Ambiente

Alla scoperta dell’Azienda Gentile: ecco come si costruisce l’impresa del futuro


Conciliare le nuove esigenze dei lavoratori (e di quelli più giovani in particolare) senza pregiudicare la stabilità delle operation, cavalcare l’onda della trasformazione digitale per dare impulso alla crescita facendo leva sulla formazione e sul reskilling, attrarre i talenti e aumentare il livello di engagement dei dipendenti avendo maggiore cura del benessere della persona: i tasselli che compongono l’impresa “perfetta” del post pandemia sono tanti. E non così facilmente accessibili. Il tema da affrontare è noto e riguarda il cambiamento di paradigma del lavoro in azienda, che rispetto all’impianto fortemente gerarchizzato del recente passato si nutre oggi di altre componenti strategiche, a cominciare da un bilanciamento più equilibrato fra attività professionale e vita privata.

In questo mutato scenario, le aziende e i rispettivi leader hanno il compito di rispondere al cambiamento ritagliando per l’organizzazione un vestito nuovo, capace di reggere alle sollecitazioni di fenomeni come la Great Resignation o il Quiet Quitting e di essere facilmente indossabile anche dalle figure con skills digitali più sviluppate. I manager, in altre parole, sono chiamati a gestire una tappa fondamentale – nonché necessaria – dell’evoluzione del lavoro e del welfare aziendale, nonché dei modelli di leadership, rimettendo la persona al centro di ogni processo.

Come possono vincere questa sfida? Walter Ruffinoni, Ceo di Ntt Data in Italia, ha provando a rispondere a questa domanda in un libro, “L’Azienda Gentile. Come Bellezza, Gioia e Benessere plasmeranno le aziende del futuro” (Mondadori, 2023), che prova a disegnare nuovi contorni dell’essere impresa, un’impresa che deve riflettere il principio dell’innovazione tecnologica al servizio dell’essere umano e le cui peculiarità sono la capacità di essere accogliente, generosa, aperta e in grado di creare una comunità di persone motivate.
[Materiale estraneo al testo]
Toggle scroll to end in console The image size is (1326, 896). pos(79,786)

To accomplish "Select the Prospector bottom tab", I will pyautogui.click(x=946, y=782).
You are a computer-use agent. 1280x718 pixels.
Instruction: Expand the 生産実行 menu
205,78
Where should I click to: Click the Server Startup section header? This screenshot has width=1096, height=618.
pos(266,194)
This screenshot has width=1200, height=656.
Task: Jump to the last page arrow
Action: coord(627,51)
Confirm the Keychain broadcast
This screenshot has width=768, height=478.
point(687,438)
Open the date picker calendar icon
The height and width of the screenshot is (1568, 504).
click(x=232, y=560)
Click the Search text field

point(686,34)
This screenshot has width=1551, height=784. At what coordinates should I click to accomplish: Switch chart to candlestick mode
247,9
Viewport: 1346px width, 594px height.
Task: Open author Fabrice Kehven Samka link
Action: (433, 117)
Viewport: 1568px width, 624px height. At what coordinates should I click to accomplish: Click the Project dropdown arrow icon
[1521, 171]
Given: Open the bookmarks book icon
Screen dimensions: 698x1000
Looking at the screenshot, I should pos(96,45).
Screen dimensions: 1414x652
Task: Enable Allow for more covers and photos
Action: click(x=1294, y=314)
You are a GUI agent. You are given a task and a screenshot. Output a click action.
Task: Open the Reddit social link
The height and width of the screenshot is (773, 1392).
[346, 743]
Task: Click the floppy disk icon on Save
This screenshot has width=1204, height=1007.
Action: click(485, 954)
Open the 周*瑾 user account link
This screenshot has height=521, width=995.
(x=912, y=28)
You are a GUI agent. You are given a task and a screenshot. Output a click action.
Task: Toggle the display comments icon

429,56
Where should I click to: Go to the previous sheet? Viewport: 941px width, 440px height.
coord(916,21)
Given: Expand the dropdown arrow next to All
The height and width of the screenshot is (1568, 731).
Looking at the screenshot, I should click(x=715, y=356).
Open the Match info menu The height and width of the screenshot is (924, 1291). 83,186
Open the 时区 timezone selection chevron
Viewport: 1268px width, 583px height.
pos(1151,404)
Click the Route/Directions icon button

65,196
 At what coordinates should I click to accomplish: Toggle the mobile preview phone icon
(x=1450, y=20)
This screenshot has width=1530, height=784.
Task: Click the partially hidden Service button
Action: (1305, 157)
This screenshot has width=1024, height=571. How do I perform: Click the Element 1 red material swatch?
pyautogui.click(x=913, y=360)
I cambiamenti innescati dalla pandemia

«Una volta superata l’emergenza Covid 19 – spiega l’autore al Sole24ore – siamo tornati a vivere normalmente ma al lavoro non ci siamo tornati come prima, e questo fenomeno l’ho osservato personalmente nella mia azienda. Il motivo? Sono cambiate parecchie dinamiche, complice anche l’entrata in campo della Gen Z: se la pandemia ha messo le persone davanti alle grandi priorità della vita, la tecnologia ha scardinato due fattori chiave come spazio e tempo, inteso come orario di lavoro». La fotografia scattata da Ruffinoni mette quindi a fuoco una “disruption” che ha messo in discussione un modello consolidato quale era la “produttività da ufficio” a beneficio dell’attività condotta da remoto, oscurando la logica del “command and control” per favorire un approccio basato sulla fiducia e sulla responsabilizzazione dei lavoratori rispetto ad obiettivi prefissati.

Chi, all’interno dell’organizzazione, deve gestire questa complessa e delicata fase di transizione? L’opinione dell’AD di NTT Data, azienda in cui il rapporto fra lavoro in presenza e da remoto è di 1 a 4 (sono quattro giorni di remote working a settimana), è in proposito assai esplicita. «Il Ceo non può fare da solo ma deve fare da abilitatore per coinvolgere tutti gli altri soggetti dell’azienda. I leader giocano in questo processo un ruolo decisivo, anche in considerazione del fatto che una parte del middle management è ancora convinto che si debba tornare al modello della presenza alla scrivania dalle 9.00 alle 18.00: vincere la sfida di essere architetti della propria carriera abbracciando il cambiamento richiede quindi uno step di crescita significativo».